EXERCISE OBJECTIVE:
From the first line to the last, give the records again exactly and skip the pictures.

(Data entries)
•••••

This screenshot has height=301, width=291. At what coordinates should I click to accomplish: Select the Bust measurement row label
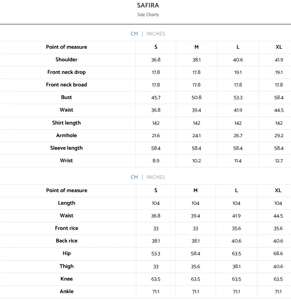click(66, 97)
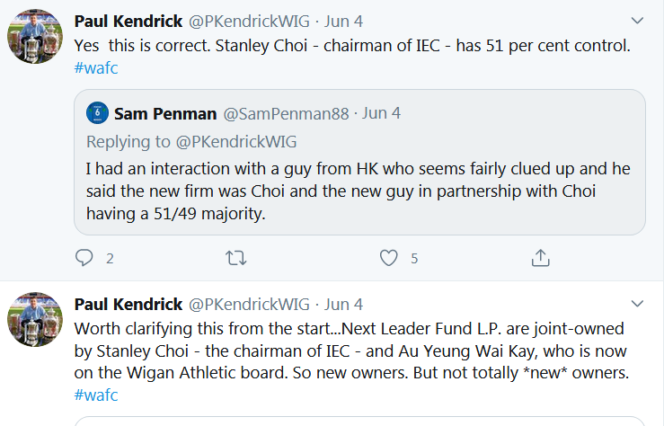Share the first tweet via share icon
This screenshot has height=426, width=664.
pyautogui.click(x=540, y=258)
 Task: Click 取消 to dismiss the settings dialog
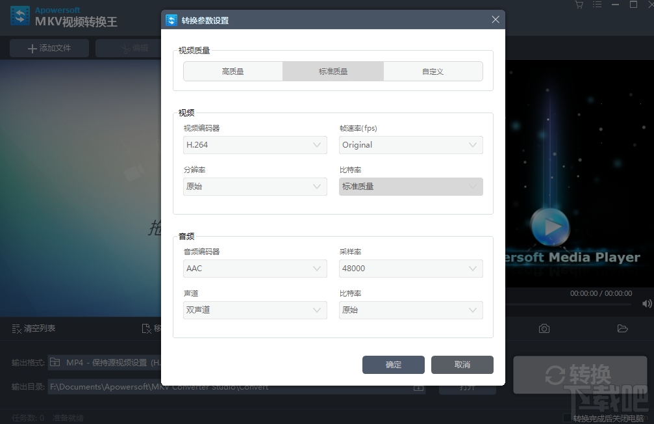[x=462, y=365]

•••••

RESPONSE TO THE EXERCISE:
This screenshot has height=301, width=291. At what coordinates should I click to accomplish: Select the Bust measurement row label
click(66, 97)
Share the first tweet via share icon
This screenshot has height=426, width=664.
pyautogui.click(x=540, y=258)
 Task: Click 取消 to dismiss the settings dialog
[x=462, y=365]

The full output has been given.